Despite his pleadings, Djokovic was eventually disqualified before walking over to shake hands with a stunned Carreno Busta and trudging off to face the music.
It was an incredible end to the top seed’s hopes of winning an 18th Grand Slam title — something that had looked increasingly likely as the fortnight progressed.
“It’s the right decision,” Tim Henman, who was disqualified from Wimbledon for a similar incident in 1995, told Amazon Prime. “He is not aiming for the line judge, but has hit the ball away and you have to be responsible for your actions.”
Former champion Mats Wilander, analysing the action for Eurosport, said it was very unlucky for Djokovic but that it had been the correct decision.
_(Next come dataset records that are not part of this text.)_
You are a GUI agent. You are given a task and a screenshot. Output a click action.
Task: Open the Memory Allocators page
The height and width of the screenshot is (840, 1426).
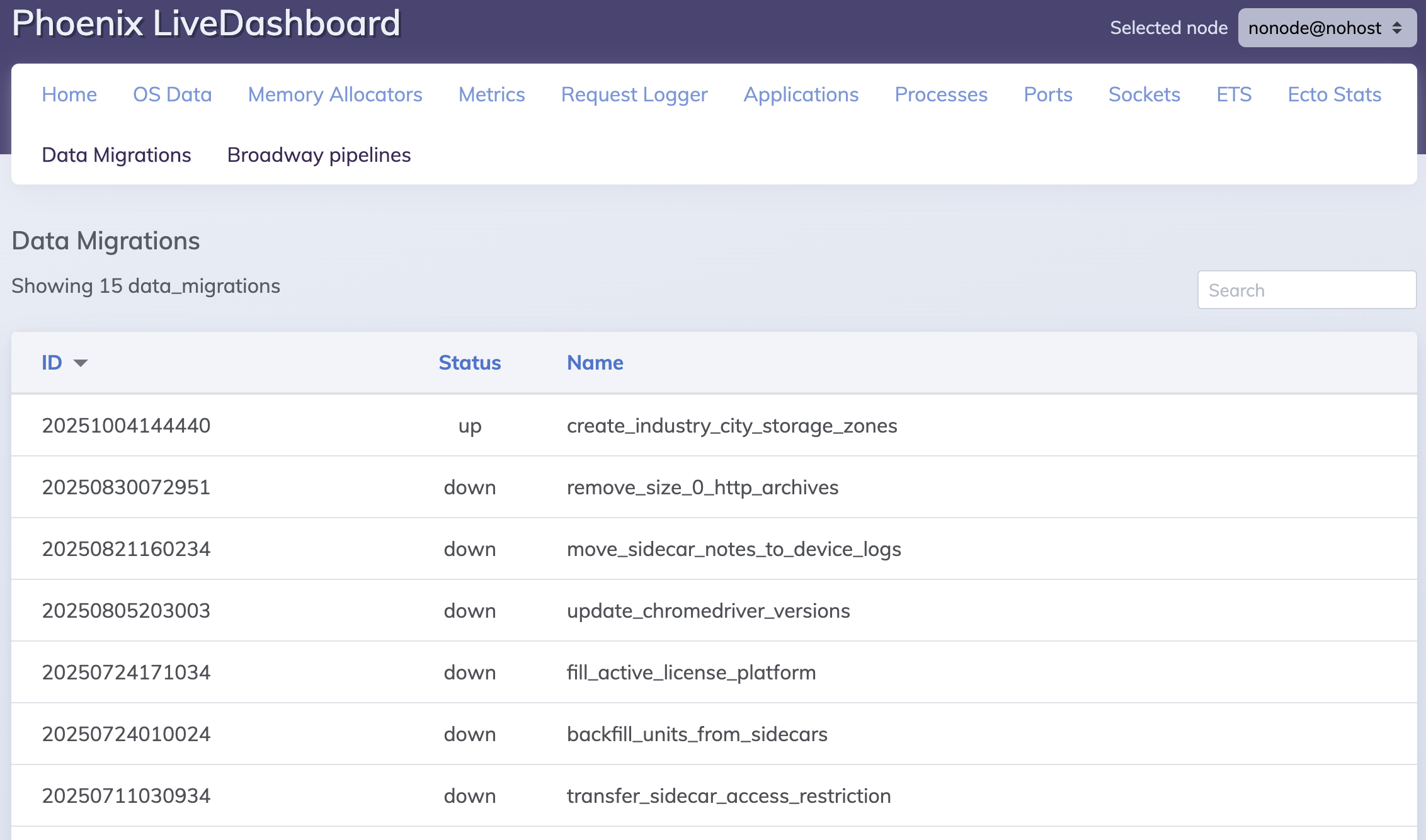pos(334,94)
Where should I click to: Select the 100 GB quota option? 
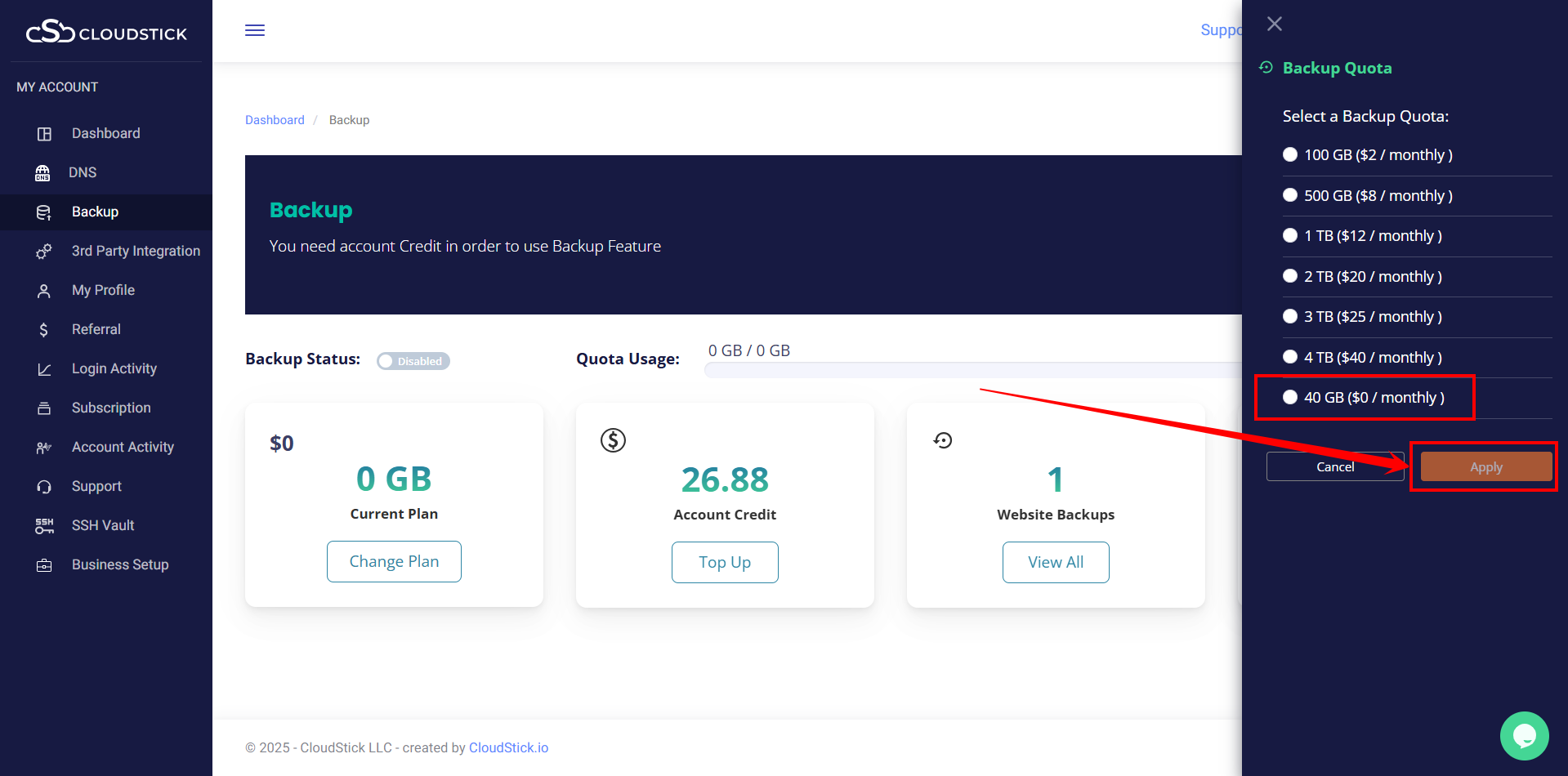[x=1290, y=154]
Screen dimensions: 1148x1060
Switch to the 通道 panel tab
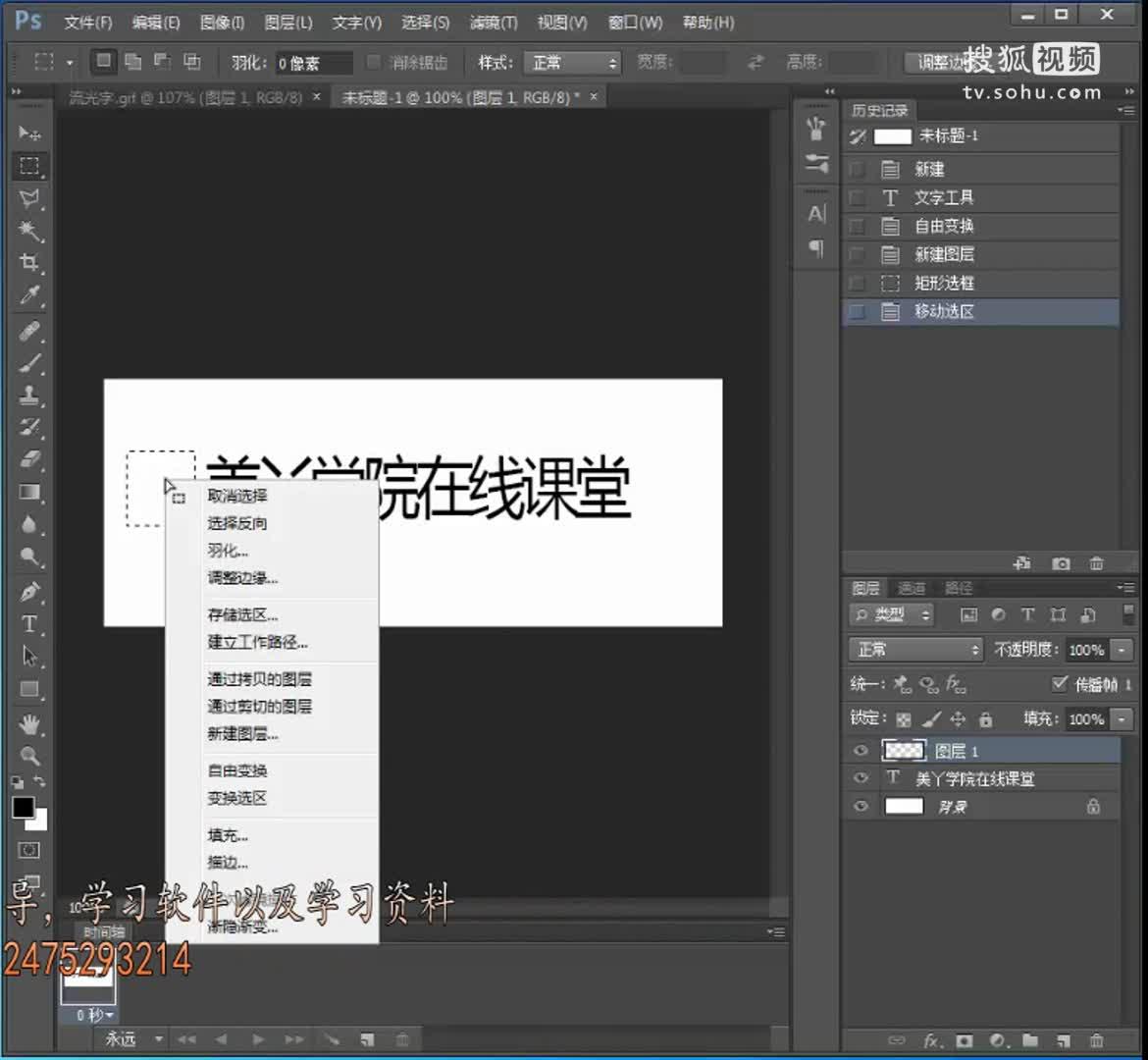click(x=911, y=587)

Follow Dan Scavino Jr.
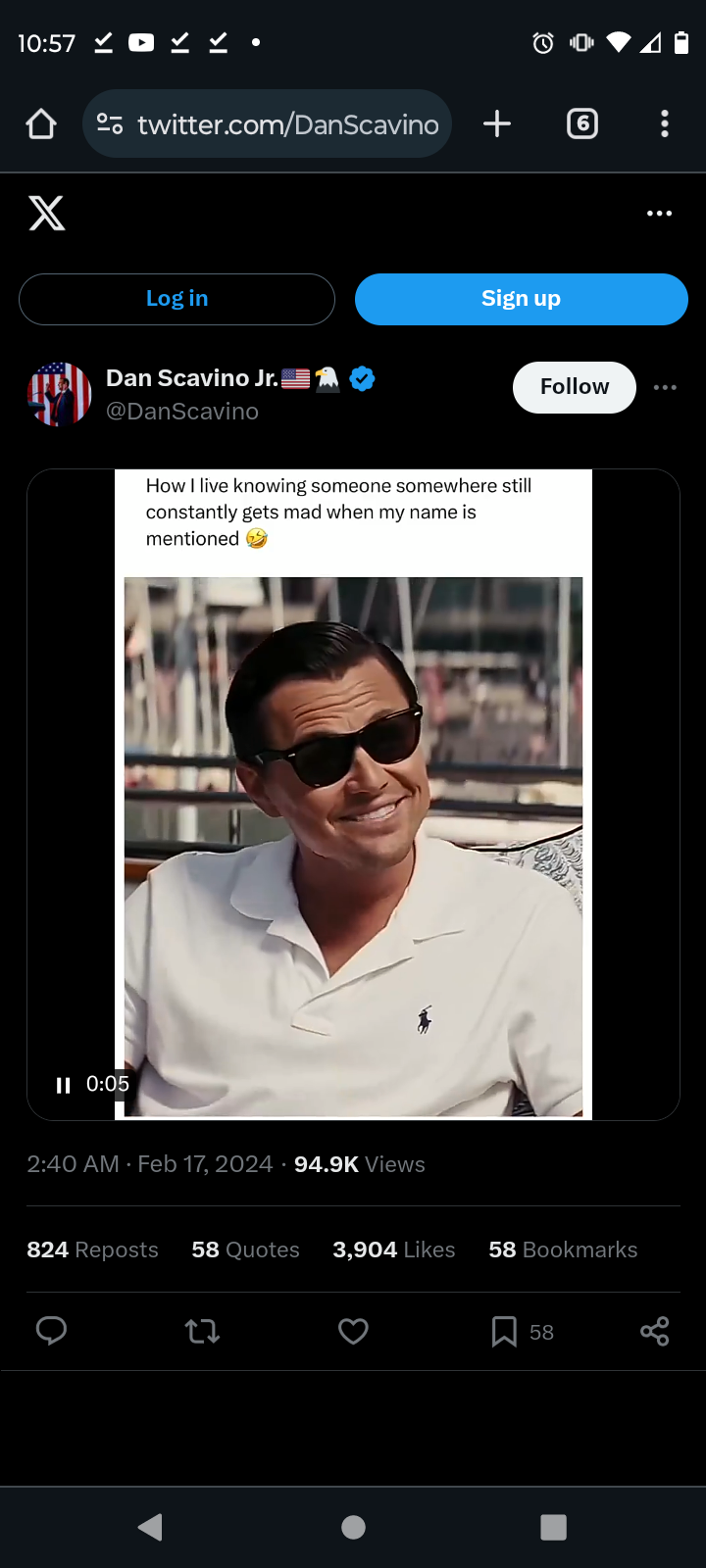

“You are not allowed to do that,” he said. “It’s as much bad luck as you can have on a tennis court. He didn’t just roll the ball back to the ball kid, that’s the bottom line.
“He hit it harder than he intended to, obviously a complete accident. It was a sign of frustration, yes. A little bit. But it doesn’t matter, you are not allowed to do it.”
The incredible development has blown the draw wide open, especially with defending champion Rafa Nadal and Roger Federer absent this year. Nadal opted not to travel to New York because of concerns over the COVID-19 pandemic, while Federer is recovering from knee surgery.
A world number one being defaulted sent shockwaves around Flushing Meadows which has witnessed many crazy events down the years.
“I’m a little bit in shock right now, to be honest,” Alexander Zverev told reporters after his own fourth-round win over Alejandro Davidovich Fokina.
“If he would have hit it anywhere else, if it would have landed anywhere else, we are talking about a few inches, he would have been fine.”
Carreno Busta will now face a quarter-final against either Denis Shapovalov or seventh seed David Goffin.
A tournament spokesman told Reuters the line judge appears to be okay and was not brought off-site. Her identity is not known.